The dietary layer with real signal
- Low-glycaemic-load eating pattern — multiple trials show low-GL diets reduce acne lesion counts. The Smith 2007 trial in male teens showed clear improvements; subsequent meta-analyses align.
- Reduced dairy intake — skim milk in particular is associated with acne in cohort studies. Trial removal for 8–12 weeks if persistent acne despite dermatology care.
- Reduced whey protein and high-IGF-1-stimulating foods — same mechanism; relevant in athletes with persistent acne.
The dermatology layer that dominates everything
- Topical retinoids (tretinoin, adapalene, tazarotene) — first-line; nightly application with gradual ramp-up.
- Topical benzoyl peroxide 2.5–10% — reduces bacterial load; pairs well with retinoids.
- Topical antibiotics (clindamycin, erythromycin) — short courses combined with BPO to limit resistance.
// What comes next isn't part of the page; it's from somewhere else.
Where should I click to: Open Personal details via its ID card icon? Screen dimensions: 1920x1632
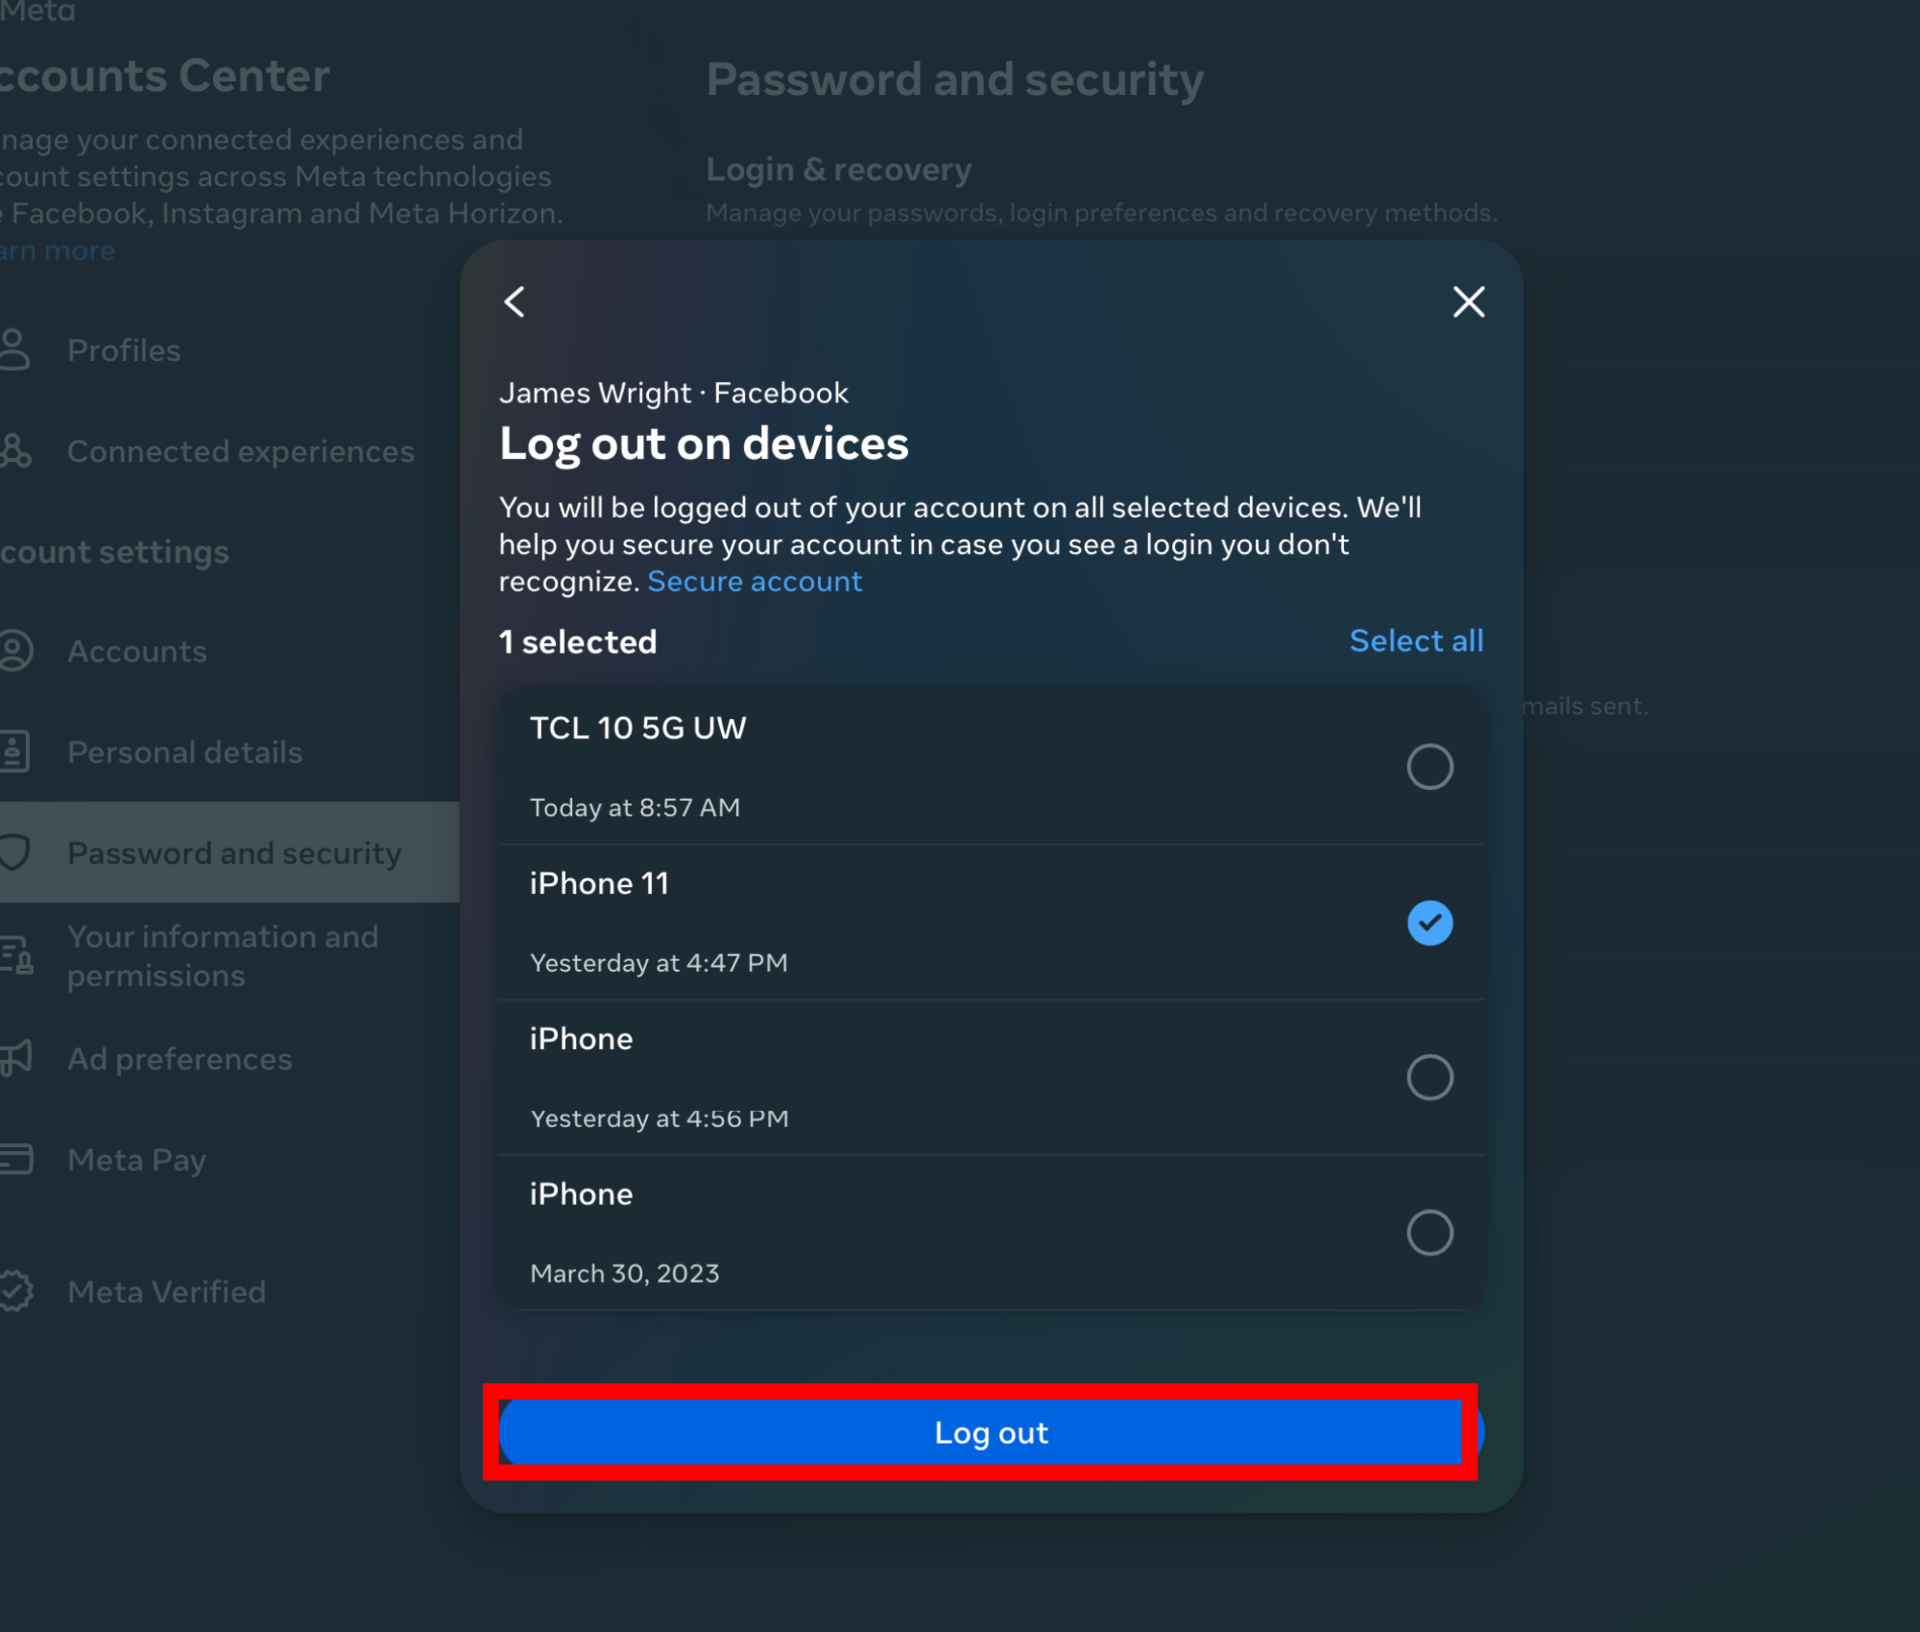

- Oral hormonal therapy in women (combined OCPs, spironolactone) — for hormonally-driven adult female acne.
- Oral isotretinoin — for moderate-to-severe nodulocystic disease or recalcitrant disease; dermatologist-managed.
What to track
Lesion count and severity (IGA — Investigator Global Assessment) at baseline and follow-up. Photos at standardised lighting and distance. For users with hormonal features: cycle history, total/free testosterone, DHEAS, SHBG, 17-OH-progesterone (with prescriber). For users on isotretinoin: monthly liver function, lipid panel, pregnancy testing per iPLEDGE protocol. For users on chronic zinc above 30 mg/day: serum copper at 6 months.